Shuttle program manager Ron Dittemore has said that the impact, which NASA believed at the time to be
"inconsequential," could have damaged the tiles that protect the orbiter from the heat of reentry. Dittemore said the
shuttle transmitted data in its final moments showing spiking temperatures near the left wing where the tile damage
occurred on launch day.
The mission that Katnik was studying was STS-87, a science mission aboard the shuttle Columbia. All of the
shuttles have sustained tile damage during launch and while enduring the rigors of flying in space & back
through the atmosphere to get home. Tiles on the under side of the orbiter are very fragile & susceptible to
damage, esp. from objects moving at very high speeds.
Columbia's had particular trouble with its tiles, incl losing hundreds of them during its delivery from the
manufacturer to Kennedy Space Ctr aboard a modified 747 in preparation for its inaugural 1981 flight.
About 3 hours before every launch, a crew clad in orange jump suits walks up & down the entire length of the
shuttle launch tower. They're looking mostly for ice, which tends to form on the outside of the big orange external
tank because of the supercold liquid hydrogen & oxygen stored inside. They're also looking for anything else
that could be considered dangerous foreign object debris, or FOD in NASA's acronym-heavy lingo.
The damage on that particular Columbia mission was not normal, Katnik said in his report. One suspected reason
for the change in damage, according to reports by Katnik & outside organizations that helped Kennedy Space
Ctr study the issue, is NASA changed the way it "foamed" the external tank sometime shortly before that mission in
an effort to be more environmentally friendly by reducing the use of ozone-depleting materials.

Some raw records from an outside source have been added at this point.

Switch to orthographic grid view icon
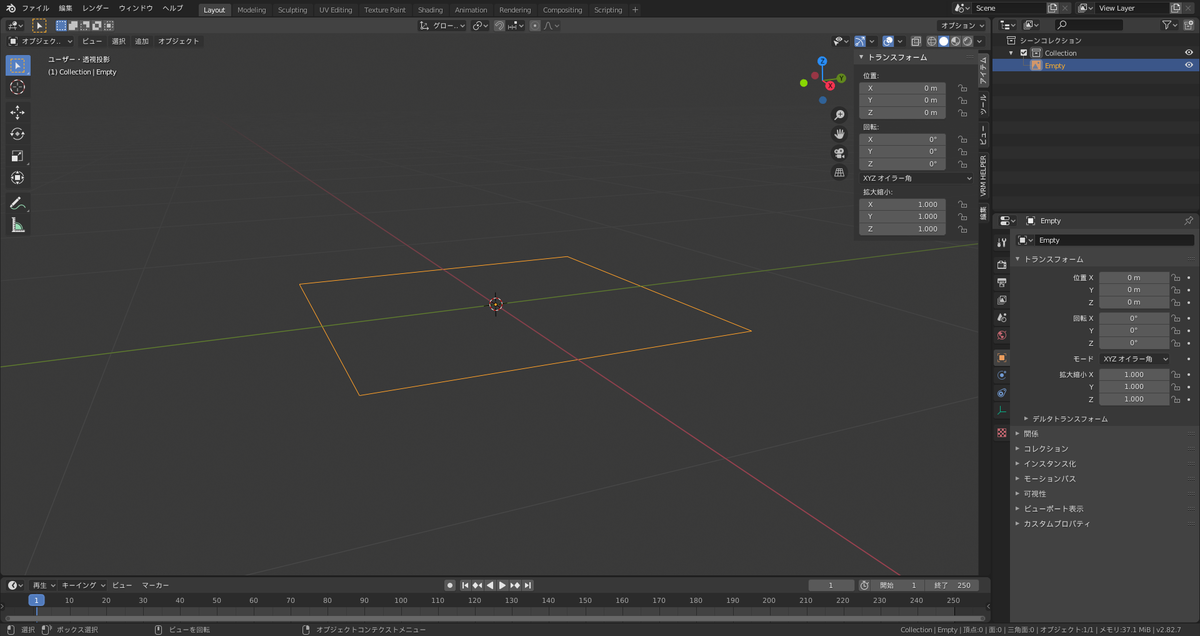1200x636 pixels. pyautogui.click(x=839, y=172)
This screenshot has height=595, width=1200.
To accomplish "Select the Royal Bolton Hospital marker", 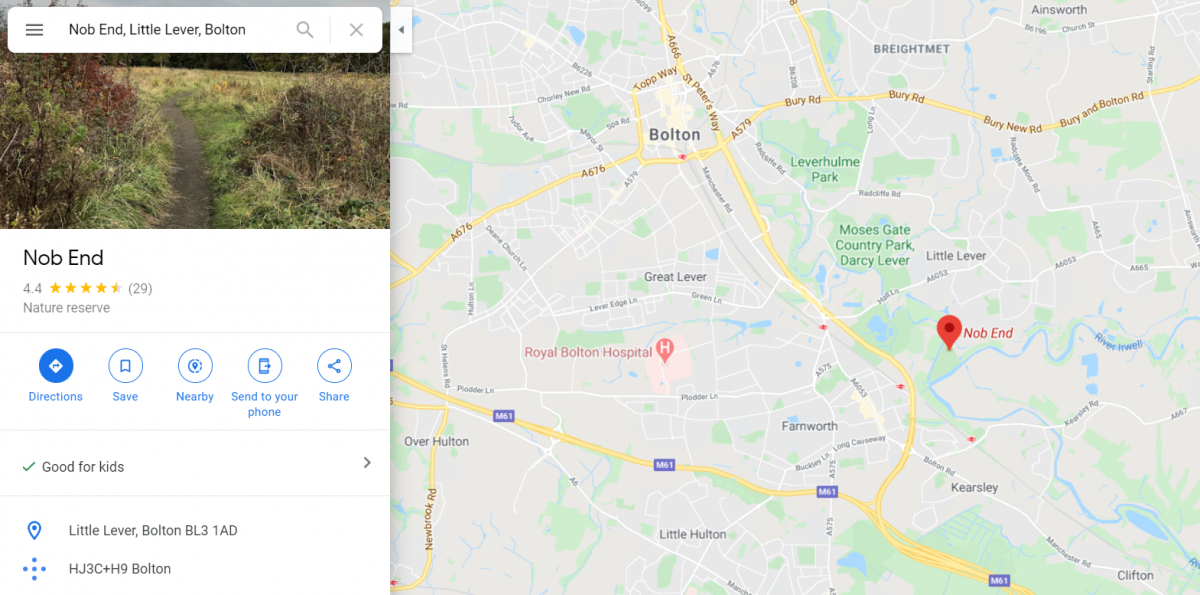I will click(665, 350).
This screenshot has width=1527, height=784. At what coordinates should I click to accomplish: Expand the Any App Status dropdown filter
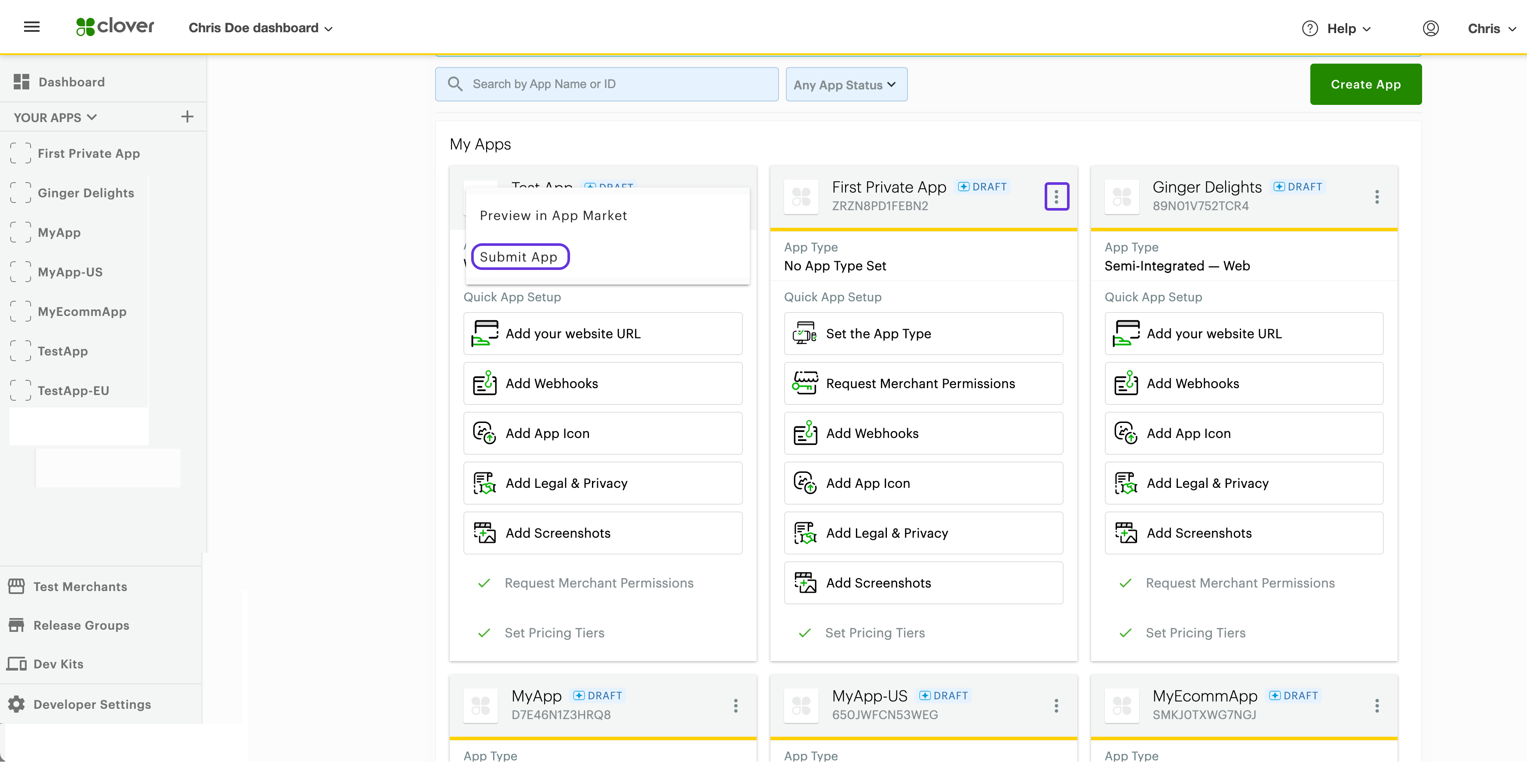click(844, 84)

"Freon was used in the production of the previous foam," he reported. "This method was eliminated in favor of foam
that did not require freon for its production. MSFC is investigating the consideration that some characteristics of the
new foam may not be known for the ascent environment."
Dittemore said the agency has been studying the shedding issue for years and has made improvements in
processes. One of them includes basically sanding the material on the outside of the orbiter to reduce the rough
part of the surface that is more likely to flake off during launch. Usually, the pieces in question are tiny. But with the
shuttle orbiter, NASA has long said even the tiniest piece of debris can become a potential disaster on launch.
NASA enlisted the help of Dryden Flight Research Ctr, U.S. Air Force and the SW Research Institute in recent
years to study the foam debris issue. Those investigators used pictures, telemetry data transmitted from the orbiter,
radar coverage during launch, aerodynamic modeling, lab analysis and other tools, according to the govt reports.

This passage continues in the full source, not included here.